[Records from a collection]

----------------

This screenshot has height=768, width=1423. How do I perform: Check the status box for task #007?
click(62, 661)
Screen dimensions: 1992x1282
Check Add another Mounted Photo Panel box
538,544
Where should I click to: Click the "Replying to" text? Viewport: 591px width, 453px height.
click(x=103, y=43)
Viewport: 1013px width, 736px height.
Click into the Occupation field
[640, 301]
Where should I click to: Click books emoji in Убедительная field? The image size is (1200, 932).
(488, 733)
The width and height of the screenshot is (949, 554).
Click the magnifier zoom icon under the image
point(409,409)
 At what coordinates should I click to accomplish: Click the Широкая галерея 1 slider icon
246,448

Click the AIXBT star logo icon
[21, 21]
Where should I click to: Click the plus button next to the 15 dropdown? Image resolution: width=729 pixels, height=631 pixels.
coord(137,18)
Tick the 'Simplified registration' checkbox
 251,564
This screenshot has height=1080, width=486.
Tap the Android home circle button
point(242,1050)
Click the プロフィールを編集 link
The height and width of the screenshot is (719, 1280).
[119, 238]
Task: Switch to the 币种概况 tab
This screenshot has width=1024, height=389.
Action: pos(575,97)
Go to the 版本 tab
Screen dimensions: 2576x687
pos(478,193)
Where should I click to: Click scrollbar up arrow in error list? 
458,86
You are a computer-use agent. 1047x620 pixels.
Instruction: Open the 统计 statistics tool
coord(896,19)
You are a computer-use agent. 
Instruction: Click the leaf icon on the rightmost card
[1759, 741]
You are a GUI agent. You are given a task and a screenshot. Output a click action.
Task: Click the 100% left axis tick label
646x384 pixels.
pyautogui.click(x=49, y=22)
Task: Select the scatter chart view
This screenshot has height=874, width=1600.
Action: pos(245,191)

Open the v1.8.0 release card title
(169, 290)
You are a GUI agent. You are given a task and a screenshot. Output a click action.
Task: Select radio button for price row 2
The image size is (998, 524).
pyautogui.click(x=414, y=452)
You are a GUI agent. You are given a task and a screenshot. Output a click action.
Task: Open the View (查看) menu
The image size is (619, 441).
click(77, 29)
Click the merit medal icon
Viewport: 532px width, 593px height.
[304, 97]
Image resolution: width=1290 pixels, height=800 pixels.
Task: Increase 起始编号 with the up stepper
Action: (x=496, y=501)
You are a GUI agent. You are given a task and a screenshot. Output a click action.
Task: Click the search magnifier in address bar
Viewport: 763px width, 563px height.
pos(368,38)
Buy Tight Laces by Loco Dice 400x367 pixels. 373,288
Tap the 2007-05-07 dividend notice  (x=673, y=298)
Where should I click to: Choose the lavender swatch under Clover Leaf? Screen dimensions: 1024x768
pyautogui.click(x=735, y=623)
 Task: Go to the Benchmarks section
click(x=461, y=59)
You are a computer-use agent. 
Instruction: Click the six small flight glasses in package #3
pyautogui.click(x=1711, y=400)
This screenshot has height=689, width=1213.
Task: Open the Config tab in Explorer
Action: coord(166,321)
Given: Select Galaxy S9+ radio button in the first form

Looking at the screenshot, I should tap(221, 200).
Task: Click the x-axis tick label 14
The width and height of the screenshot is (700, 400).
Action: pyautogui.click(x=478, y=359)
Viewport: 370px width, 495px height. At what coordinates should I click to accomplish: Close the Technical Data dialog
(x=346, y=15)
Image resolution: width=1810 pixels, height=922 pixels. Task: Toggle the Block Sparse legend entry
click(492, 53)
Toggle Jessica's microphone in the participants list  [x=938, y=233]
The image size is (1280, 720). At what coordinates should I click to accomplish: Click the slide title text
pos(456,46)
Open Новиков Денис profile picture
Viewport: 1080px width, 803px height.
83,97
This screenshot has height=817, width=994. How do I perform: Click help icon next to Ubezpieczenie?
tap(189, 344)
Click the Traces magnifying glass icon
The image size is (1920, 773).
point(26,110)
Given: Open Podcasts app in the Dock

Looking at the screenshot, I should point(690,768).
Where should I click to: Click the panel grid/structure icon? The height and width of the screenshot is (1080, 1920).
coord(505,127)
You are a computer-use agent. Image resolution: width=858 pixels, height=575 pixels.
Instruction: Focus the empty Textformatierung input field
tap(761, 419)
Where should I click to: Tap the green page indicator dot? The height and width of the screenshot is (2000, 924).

----------------

### Required action
What lines in the entries above hold "axis"? Copy every one.

### Task output
Task: Click the 100% left axis tick label
Task: Click the x-axis tick label 14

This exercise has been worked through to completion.